Finanças
Governo prevê R$ 10 bilhões fora da meta das estatais em 2027
Medida ocorre durante reestruturação dos Correios, que deve receber aporte da União em 2027
O governo do presidente Luiz Inácio Lula da Silva projeta até R$ 10 bilhões em gastos fora da meta de resultado primário das estatais não dependentes no Orçamento de 2027. A medida permite que empresas em processo de reequilíbrio econômico-financeiro, como os Correios, possam apresentar déficit desse valor no próximo ano, sem que isso seja contabilizado para o cumprimento da meta fiscal.
O resultado das estatais é distinto da meta fiscal perseguida pelo governo central. A informação foi anunciada pelo ministro do Planejamento e Orçamento, Bruno Moretti, durante a apresentação do Projeto de Lei de Diretrizes Orçamentárias (PLDO).
O valor de R$ 10 bilhões é o mesmo autorizado fora da meta das estatais no Orçamento de 2026.
A União deverá realizar um aporte de capital nos Correios em 2027, conforme declarou a ministra da Gestão e Inovação dos Serviços Públicos em março. Nesta quarta-feira, o ministro Bruno Moretti explicou que a exceção de R$ 10 bilhões na meta das estatais para 2027 foi criada para abrir espaço fiscal para essa operação.

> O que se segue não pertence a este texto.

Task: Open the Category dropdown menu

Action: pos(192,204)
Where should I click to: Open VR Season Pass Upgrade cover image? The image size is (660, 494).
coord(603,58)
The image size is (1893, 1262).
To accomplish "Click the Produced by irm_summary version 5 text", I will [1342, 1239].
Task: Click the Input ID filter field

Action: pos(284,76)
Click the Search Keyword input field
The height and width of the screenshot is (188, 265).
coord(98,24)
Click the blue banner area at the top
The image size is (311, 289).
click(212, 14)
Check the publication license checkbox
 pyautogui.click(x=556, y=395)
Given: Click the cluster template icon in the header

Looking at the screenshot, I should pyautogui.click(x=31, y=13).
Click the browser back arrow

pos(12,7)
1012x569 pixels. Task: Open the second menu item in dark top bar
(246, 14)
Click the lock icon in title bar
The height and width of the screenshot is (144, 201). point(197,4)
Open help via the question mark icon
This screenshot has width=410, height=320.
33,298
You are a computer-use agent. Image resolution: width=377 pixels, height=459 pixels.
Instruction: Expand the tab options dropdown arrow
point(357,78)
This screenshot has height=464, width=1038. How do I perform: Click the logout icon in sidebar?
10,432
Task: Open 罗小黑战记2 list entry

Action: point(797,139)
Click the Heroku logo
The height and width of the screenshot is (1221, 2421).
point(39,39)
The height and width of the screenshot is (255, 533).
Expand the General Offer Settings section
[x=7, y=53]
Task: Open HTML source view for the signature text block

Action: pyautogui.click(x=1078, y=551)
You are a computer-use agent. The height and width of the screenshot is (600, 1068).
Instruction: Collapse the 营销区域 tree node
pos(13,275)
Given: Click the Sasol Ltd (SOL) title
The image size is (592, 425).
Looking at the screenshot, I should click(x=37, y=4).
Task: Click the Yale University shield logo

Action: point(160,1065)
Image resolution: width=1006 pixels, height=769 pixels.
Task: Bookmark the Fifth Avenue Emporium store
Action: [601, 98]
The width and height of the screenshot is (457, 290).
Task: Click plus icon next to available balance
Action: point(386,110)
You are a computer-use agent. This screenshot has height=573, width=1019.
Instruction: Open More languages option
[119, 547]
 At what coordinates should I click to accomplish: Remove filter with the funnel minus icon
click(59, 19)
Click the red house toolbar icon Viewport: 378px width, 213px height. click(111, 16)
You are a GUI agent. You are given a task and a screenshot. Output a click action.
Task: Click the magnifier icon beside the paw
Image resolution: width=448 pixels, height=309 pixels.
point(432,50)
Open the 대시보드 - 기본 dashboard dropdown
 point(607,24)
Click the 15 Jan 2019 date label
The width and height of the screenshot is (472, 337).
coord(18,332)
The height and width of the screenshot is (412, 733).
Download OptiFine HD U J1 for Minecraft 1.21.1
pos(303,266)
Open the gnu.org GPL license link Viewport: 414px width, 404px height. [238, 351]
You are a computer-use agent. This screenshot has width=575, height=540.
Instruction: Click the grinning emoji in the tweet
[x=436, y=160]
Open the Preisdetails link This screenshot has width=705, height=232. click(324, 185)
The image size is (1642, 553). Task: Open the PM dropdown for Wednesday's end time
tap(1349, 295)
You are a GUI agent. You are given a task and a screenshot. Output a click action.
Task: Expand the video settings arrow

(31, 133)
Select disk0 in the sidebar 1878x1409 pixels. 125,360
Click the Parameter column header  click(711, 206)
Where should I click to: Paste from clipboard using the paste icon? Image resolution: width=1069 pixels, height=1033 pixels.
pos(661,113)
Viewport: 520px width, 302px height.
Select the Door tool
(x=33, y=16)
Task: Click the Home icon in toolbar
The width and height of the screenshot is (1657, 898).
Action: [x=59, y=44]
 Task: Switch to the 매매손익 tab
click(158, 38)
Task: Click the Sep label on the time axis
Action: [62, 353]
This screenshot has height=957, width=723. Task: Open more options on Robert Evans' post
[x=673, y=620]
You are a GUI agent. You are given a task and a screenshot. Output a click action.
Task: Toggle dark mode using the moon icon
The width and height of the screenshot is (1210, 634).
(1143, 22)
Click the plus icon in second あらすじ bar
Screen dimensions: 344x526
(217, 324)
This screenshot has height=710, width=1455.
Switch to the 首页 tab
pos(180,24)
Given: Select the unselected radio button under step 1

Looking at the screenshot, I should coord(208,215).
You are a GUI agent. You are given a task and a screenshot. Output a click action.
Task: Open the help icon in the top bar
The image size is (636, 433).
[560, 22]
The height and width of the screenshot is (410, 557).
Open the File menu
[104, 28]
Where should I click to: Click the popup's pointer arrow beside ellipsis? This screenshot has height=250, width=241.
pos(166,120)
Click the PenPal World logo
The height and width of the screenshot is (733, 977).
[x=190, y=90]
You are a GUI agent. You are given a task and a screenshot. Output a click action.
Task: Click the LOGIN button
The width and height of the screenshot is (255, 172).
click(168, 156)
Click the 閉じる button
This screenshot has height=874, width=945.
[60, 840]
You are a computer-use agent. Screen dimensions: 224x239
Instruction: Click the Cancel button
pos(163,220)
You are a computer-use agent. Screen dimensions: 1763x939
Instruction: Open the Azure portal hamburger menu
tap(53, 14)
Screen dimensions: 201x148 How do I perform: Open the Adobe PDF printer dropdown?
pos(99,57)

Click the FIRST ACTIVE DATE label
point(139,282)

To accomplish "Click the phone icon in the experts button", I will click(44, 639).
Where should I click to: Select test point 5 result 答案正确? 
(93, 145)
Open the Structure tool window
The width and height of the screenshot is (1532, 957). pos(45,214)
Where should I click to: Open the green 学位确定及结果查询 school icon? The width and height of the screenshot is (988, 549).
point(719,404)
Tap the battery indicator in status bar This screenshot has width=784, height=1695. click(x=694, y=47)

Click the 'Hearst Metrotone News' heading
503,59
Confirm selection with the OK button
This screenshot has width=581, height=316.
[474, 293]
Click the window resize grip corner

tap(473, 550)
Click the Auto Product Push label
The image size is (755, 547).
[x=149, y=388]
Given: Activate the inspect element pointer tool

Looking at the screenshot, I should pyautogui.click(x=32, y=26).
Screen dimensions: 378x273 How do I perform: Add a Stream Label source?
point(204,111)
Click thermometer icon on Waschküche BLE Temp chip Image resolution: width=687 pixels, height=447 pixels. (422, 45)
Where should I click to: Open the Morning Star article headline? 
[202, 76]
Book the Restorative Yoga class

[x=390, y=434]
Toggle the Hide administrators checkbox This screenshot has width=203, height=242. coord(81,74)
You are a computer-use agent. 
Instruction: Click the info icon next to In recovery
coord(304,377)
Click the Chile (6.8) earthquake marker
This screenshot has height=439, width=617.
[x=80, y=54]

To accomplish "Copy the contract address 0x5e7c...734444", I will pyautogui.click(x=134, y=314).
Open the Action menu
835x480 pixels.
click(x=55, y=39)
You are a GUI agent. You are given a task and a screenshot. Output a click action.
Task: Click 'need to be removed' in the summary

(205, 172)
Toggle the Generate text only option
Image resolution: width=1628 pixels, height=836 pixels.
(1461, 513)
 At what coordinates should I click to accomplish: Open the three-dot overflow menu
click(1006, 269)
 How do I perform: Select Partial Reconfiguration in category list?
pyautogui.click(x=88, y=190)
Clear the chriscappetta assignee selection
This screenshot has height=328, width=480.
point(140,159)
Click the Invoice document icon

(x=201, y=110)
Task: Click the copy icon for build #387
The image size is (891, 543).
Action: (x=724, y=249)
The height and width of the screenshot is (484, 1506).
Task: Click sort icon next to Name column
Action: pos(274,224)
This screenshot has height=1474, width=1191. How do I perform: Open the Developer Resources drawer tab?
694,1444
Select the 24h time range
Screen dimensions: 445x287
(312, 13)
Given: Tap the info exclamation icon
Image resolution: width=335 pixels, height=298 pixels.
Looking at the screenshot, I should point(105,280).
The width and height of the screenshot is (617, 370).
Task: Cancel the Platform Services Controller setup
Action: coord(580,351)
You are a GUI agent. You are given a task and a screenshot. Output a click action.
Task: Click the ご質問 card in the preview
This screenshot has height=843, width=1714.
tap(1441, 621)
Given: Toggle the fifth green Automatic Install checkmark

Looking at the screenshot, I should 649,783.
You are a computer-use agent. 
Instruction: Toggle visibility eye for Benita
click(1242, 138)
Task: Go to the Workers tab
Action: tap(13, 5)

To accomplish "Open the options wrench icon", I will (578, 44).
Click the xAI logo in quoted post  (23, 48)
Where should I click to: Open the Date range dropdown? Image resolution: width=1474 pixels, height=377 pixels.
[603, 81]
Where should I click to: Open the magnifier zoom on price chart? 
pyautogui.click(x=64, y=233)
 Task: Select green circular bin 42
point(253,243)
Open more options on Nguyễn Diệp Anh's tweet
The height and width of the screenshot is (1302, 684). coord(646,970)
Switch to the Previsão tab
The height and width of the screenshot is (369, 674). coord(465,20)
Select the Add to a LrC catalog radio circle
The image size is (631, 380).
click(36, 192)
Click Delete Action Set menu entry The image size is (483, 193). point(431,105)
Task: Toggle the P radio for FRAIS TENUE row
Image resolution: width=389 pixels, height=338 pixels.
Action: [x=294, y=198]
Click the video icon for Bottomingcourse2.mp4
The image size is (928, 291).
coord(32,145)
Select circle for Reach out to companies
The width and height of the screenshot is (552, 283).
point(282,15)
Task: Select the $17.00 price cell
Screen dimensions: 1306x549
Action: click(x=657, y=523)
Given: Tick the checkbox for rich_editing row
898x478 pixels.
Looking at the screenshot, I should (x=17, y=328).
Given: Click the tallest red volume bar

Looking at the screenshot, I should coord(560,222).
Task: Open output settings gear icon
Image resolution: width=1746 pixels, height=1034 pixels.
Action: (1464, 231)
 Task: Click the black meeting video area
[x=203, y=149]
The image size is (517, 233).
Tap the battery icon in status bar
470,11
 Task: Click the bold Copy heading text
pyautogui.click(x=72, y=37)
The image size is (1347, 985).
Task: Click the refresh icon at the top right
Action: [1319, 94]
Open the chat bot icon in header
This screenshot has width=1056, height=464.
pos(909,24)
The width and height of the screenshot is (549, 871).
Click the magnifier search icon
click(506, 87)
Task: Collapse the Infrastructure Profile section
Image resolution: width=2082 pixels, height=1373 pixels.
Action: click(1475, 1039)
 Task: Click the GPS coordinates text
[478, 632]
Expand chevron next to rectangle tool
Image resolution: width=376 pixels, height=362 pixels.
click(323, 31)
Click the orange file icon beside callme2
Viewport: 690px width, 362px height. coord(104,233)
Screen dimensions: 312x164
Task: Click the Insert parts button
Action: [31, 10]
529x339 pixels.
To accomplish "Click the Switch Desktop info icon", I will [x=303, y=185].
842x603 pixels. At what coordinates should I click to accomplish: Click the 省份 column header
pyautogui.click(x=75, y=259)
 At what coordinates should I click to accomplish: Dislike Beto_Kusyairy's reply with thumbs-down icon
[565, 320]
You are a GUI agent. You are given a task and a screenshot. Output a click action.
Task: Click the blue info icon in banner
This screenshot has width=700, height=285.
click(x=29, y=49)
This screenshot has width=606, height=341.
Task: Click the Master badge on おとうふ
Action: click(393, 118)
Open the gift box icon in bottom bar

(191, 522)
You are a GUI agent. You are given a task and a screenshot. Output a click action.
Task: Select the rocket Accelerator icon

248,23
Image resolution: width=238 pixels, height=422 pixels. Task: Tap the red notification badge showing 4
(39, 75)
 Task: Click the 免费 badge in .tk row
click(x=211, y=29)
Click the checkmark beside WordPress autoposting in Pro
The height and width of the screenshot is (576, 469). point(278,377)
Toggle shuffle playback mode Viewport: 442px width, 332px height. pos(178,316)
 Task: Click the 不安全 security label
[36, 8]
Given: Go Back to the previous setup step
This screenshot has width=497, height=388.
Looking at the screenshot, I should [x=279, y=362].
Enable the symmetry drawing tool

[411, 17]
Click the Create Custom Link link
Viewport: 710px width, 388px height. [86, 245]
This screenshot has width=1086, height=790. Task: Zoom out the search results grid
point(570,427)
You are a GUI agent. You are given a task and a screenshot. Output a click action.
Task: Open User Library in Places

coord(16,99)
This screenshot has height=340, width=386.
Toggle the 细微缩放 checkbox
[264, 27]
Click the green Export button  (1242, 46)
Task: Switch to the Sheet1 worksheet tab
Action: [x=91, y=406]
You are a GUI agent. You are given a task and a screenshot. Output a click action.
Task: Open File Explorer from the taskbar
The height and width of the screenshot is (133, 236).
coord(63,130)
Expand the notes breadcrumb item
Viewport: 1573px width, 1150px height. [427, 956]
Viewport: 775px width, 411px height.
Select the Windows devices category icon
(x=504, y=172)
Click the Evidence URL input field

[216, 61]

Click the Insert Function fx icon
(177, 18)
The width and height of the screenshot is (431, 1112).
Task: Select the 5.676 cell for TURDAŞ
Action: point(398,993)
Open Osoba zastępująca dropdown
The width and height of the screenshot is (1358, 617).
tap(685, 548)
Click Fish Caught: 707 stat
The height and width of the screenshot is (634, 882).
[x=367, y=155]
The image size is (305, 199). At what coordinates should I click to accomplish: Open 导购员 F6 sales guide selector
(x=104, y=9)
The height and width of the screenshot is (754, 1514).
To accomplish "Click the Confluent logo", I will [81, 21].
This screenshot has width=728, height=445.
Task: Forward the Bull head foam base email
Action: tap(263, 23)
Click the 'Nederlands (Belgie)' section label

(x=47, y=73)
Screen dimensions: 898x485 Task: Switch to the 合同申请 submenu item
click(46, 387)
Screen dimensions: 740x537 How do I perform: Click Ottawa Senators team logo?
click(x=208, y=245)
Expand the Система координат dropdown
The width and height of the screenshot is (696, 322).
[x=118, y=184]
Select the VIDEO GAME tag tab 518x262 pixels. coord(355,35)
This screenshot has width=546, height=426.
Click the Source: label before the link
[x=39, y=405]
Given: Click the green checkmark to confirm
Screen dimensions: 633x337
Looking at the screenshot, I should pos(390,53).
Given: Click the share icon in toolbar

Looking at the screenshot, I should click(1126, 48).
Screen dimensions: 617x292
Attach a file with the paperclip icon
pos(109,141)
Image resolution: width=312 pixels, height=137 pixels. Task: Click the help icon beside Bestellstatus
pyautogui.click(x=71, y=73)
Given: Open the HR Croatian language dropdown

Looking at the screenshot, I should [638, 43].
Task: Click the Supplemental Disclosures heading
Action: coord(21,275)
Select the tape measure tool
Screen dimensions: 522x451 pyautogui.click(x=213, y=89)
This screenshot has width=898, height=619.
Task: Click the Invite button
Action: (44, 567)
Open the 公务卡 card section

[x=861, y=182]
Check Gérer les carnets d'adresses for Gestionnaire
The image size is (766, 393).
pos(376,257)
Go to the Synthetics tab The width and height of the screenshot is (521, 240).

— Exatamente igual ao que temos na LDO de 2026 (meta das estatais), sob nosso entendimento de que, se uma empresa passa por um processo de reequilíbrio financeiro, mesmo que inicialmente realize um conjunto de despesas, ela está contratando um reequilíbrio econômico-financeiro para o futuro — afirmou Moretti.
Essa exceção à meta, assim como no Orçamento de 2026, é válida apenas para empresas que "possuam plano de reequilíbrio econômico-financeiro aprovado e vigente". A meta das estatais para o ano que vem ainda não foi divulgada pelo governo.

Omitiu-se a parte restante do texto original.